Task objective: Beneath this sentence is a set of records; write each of them out exactly.

Available data:
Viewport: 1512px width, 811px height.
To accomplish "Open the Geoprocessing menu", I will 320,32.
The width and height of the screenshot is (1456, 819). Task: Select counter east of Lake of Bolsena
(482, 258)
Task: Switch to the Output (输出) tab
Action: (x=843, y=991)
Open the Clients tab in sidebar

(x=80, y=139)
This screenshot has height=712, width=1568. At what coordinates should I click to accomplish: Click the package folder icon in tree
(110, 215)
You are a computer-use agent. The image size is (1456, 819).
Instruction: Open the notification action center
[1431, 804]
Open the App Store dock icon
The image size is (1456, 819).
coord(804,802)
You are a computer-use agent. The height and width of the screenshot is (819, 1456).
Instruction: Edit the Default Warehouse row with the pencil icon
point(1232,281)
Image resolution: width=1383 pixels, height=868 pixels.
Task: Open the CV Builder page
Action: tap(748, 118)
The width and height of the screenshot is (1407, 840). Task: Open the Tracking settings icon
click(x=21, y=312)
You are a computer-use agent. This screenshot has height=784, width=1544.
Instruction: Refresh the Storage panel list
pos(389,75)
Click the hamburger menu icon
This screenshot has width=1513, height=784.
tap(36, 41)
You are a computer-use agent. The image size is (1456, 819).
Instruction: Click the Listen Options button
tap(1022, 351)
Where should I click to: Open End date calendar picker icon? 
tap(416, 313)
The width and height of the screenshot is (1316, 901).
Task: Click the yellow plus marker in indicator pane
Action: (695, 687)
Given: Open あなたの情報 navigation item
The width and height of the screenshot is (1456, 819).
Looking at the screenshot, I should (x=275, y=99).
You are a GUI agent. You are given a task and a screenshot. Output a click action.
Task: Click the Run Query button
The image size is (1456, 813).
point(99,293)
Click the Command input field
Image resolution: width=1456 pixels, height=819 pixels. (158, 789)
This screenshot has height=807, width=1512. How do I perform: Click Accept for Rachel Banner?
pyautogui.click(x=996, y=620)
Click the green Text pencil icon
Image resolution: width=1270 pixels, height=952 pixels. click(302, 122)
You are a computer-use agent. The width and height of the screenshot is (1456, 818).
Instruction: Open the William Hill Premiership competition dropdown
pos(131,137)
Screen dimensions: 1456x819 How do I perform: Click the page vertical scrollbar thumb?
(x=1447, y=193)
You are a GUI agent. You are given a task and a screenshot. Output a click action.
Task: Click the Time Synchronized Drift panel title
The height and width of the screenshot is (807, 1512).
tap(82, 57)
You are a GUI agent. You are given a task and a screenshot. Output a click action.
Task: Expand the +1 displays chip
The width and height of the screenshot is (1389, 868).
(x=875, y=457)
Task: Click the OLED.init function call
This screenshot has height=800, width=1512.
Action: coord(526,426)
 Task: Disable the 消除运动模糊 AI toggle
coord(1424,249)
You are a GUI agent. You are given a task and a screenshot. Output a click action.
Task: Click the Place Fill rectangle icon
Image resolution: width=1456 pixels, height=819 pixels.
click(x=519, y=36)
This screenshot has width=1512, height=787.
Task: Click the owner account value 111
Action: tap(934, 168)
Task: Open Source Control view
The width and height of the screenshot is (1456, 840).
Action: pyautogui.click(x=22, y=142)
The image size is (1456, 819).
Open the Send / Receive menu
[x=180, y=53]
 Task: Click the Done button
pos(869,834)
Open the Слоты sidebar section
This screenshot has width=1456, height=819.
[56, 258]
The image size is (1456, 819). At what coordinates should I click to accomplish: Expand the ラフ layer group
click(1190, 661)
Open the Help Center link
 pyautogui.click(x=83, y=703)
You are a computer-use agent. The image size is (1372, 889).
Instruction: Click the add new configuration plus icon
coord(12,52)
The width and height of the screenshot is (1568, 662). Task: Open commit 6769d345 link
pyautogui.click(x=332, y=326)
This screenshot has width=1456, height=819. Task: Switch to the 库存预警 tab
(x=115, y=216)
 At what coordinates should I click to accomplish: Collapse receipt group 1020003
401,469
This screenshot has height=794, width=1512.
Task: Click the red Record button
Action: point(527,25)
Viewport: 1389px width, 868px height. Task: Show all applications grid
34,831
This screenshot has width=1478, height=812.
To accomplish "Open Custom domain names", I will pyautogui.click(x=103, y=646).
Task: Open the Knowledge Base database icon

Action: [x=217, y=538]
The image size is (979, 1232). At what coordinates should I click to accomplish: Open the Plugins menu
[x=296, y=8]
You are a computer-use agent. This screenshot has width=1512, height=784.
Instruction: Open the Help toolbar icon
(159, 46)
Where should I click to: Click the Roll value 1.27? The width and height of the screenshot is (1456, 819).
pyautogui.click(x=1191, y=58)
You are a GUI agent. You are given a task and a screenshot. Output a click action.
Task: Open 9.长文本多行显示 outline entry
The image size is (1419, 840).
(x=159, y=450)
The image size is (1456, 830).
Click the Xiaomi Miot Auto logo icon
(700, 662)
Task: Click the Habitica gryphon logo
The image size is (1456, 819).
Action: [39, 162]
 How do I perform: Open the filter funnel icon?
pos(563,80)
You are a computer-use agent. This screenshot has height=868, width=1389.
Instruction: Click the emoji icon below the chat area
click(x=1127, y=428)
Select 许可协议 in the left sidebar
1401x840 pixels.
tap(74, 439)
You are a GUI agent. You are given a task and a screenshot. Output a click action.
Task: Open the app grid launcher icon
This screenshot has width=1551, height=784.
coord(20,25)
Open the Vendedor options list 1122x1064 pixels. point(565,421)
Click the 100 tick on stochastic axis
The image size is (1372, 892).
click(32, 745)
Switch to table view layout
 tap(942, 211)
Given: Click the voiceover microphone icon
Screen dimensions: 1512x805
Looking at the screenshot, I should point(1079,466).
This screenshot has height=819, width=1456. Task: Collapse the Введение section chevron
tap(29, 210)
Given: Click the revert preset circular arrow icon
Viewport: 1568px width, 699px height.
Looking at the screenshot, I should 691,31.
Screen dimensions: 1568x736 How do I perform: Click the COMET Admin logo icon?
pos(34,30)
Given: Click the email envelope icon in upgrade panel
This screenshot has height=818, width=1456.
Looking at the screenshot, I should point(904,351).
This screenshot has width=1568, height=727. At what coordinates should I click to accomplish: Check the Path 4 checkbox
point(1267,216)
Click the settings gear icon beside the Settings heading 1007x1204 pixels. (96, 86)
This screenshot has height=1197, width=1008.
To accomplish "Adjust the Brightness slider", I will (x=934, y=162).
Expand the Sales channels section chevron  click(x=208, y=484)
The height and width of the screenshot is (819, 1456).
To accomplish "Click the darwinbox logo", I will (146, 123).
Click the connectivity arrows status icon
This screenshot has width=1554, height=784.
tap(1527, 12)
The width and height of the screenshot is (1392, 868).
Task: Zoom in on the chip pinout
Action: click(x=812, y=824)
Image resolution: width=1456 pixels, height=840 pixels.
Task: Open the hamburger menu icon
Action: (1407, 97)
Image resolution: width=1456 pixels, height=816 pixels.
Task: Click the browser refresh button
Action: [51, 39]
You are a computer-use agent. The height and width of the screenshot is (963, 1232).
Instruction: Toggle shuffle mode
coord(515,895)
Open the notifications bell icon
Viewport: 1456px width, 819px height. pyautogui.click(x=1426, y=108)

Reply to the task:
Viewport: 1512px width, 811px height.
To accomplish "Open the Geoprocessing menu", I will 320,32.
The width and height of the screenshot is (1456, 819). Task: Select counter east of Lake of Bolsena
(482, 258)
Task: Switch to the Output (输出) tab
Action: (x=843, y=991)
Open the Clients tab in sidebar

(x=80, y=139)
This screenshot has height=712, width=1568. At what coordinates should I click to accomplish: Click the package folder icon in tree
(110, 215)
You are a computer-use agent. The image size is (1456, 819).
Instruction: Open the notification action center
[1431, 804]
Open the App Store dock icon
The image size is (1456, 819).
coord(804,802)
You are a computer-use agent. The height and width of the screenshot is (819, 1456).
Instruction: Edit the Default Warehouse row with the pencil icon
point(1232,281)
Image resolution: width=1383 pixels, height=868 pixels.
Task: Open the CV Builder page
Action: tap(748, 118)
The width and height of the screenshot is (1407, 840). Task: Open the Tracking settings icon
click(x=21, y=312)
You are a computer-use agent. This screenshot has height=784, width=1544.
Instruction: Refresh the Storage panel list
pos(389,75)
Click the hamburger menu icon
This screenshot has width=1513, height=784.
tap(36, 41)
You are a computer-use agent. The image size is (1456, 819).
Instruction: Click the Listen Options button
tap(1022, 351)
Where should I click to: Open End date calendar picker icon? 
tap(416, 313)
The width and height of the screenshot is (1316, 901).
Task: Click the yellow plus marker in indicator pane
Action: (695, 687)
Given: Open あなたの情報 navigation item
The width and height of the screenshot is (1456, 819).
Looking at the screenshot, I should (x=275, y=99).
You are a GUI agent. You are given a task and a screenshot. Output a click action.
Task: Click the Run Query button
The image size is (1456, 813).
point(99,293)
Click the Command input field
Image resolution: width=1456 pixels, height=819 pixels. (158, 789)
This screenshot has height=807, width=1512. How do I perform: Click Accept for Rachel Banner?
pyautogui.click(x=996, y=620)
Click the green Text pencil icon
Image resolution: width=1270 pixels, height=952 pixels. click(302, 122)
You are a computer-use agent. The width and height of the screenshot is (1456, 818).
Instruction: Open the William Hill Premiership competition dropdown
pos(131,137)
Screen dimensions: 1456x819 How do I perform: Click the page vertical scrollbar thumb?
(x=1447, y=193)
You are a GUI agent. You are given a task and a screenshot. Output a click action.
Task: Click the Time Synchronized Drift panel title
The height and width of the screenshot is (807, 1512).
tap(82, 57)
You are a GUI agent. You are given a task and a screenshot. Output a click action.
Task: Expand the +1 displays chip
The width and height of the screenshot is (1389, 868).
(x=875, y=457)
Task: Click the OLED.init function call
This screenshot has height=800, width=1512.
Action: coord(526,426)
 Task: Disable the 消除运动模糊 AI toggle
coord(1424,249)
You are a GUI agent. You are given a task and a screenshot. Output a click action.
Task: Click the Place Fill rectangle icon
Image resolution: width=1456 pixels, height=819 pixels.
click(x=519, y=36)
This screenshot has width=1512, height=787.
Task: Click the owner account value 111
Action: tap(934, 168)
Task: Open Source Control view
The width and height of the screenshot is (1456, 840).
Action: pyautogui.click(x=22, y=142)
The image size is (1456, 819).
Open the Send / Receive menu
[x=180, y=53]
 Task: Click the Done button
pos(869,834)
Open the Слоты sidebar section
This screenshot has width=1456, height=819.
[56, 258]
The image size is (1456, 819). At what coordinates should I click to accomplish: Expand the ラフ layer group
click(1190, 661)
Open the Help Center link
 pyautogui.click(x=83, y=703)
You are a computer-use agent. The image size is (1372, 889).
Instruction: Click the add new configuration plus icon
coord(12,52)
The width and height of the screenshot is (1568, 662). Task: Open commit 6769d345 link
pyautogui.click(x=332, y=326)
This screenshot has width=1456, height=819. Task: Switch to the 库存预警 tab
(x=115, y=216)
 At what coordinates should I click to accomplish: Collapse receipt group 1020003
401,469
This screenshot has height=794, width=1512.
Task: Click the red Record button
Action: point(527,25)
Viewport: 1389px width, 868px height. Task: Show all applications grid
34,831
This screenshot has width=1478, height=812.
To accomplish "Open Custom domain names", I will pyautogui.click(x=103, y=646).
Task: Open the Knowledge Base database icon

Action: [x=217, y=538]
The image size is (979, 1232). At what coordinates should I click to accomplish: Open the Plugins menu
[x=296, y=8]
You are a computer-use agent. This screenshot has width=1512, height=784.
Instruction: Open the Help toolbar icon
(159, 46)
Where should I click to: Click the Roll value 1.27? The width and height of the screenshot is (1456, 819).
pyautogui.click(x=1191, y=58)
You are a GUI agent. You are given a task and a screenshot. Output a click action.
Task: Open 9.长文本多行显示 outline entry
The image size is (1419, 840).
(x=159, y=450)
The image size is (1456, 830).
Click the Xiaomi Miot Auto logo icon
(700, 662)
Task: Click the Habitica gryphon logo
The image size is (1456, 819).
Action: [39, 162]
 How do I perform: Open the filter funnel icon?
pos(563,80)
You are a computer-use agent. This screenshot has height=868, width=1389.
Instruction: Click the emoji icon below the chat area
click(x=1127, y=428)
Select 许可协议 in the left sidebar
1401x840 pixels.
tap(74, 439)
You are a GUI agent. You are given a task and a screenshot. Output a click action.
Task: Open the app grid launcher icon
This screenshot has width=1551, height=784.
coord(20,25)
Open the Vendedor options list 1122x1064 pixels. point(565,421)
Click the 100 tick on stochastic axis
The image size is (1372, 892).
click(32, 745)
Switch to table view layout
 tap(942, 211)
Given: Click the voiceover microphone icon
Screen dimensions: 1512x805
Looking at the screenshot, I should point(1079,466).
This screenshot has height=819, width=1456. Task: Collapse the Введение section chevron
tap(29, 210)
Given: Click the revert preset circular arrow icon
Viewport: 1568px width, 699px height.
Looking at the screenshot, I should 691,31.
Screen dimensions: 1568x736 How do I perform: Click the COMET Admin logo icon?
pos(34,30)
Given: Click the email envelope icon in upgrade panel
This screenshot has height=818, width=1456.
Looking at the screenshot, I should point(904,351).
This screenshot has width=1568, height=727. At what coordinates should I click to accomplish: Check the Path 4 checkbox
point(1267,216)
Click the settings gear icon beside the Settings heading 1007x1204 pixels. (96, 86)
This screenshot has height=1197, width=1008.
To accomplish "Adjust the Brightness slider", I will (x=934, y=162).
Expand the Sales channels section chevron  click(x=208, y=484)
The height and width of the screenshot is (819, 1456).
To accomplish "Click the darwinbox logo", I will (146, 123).
Click the connectivity arrows status icon
This screenshot has width=1554, height=784.
tap(1527, 12)
The width and height of the screenshot is (1392, 868).
Task: Zoom in on the chip pinout
Action: click(x=812, y=824)
Image resolution: width=1456 pixels, height=840 pixels.
Task: Open the hamburger menu icon
Action: (1407, 97)
Image resolution: width=1456 pixels, height=816 pixels.
Task: Click the browser refresh button
Action: [51, 39]
You are a computer-use agent. The height and width of the screenshot is (963, 1232).
Instruction: Toggle shuffle mode
coord(515,895)
Open the notifications bell icon
Viewport: 1456px width, 819px height. pyautogui.click(x=1426, y=108)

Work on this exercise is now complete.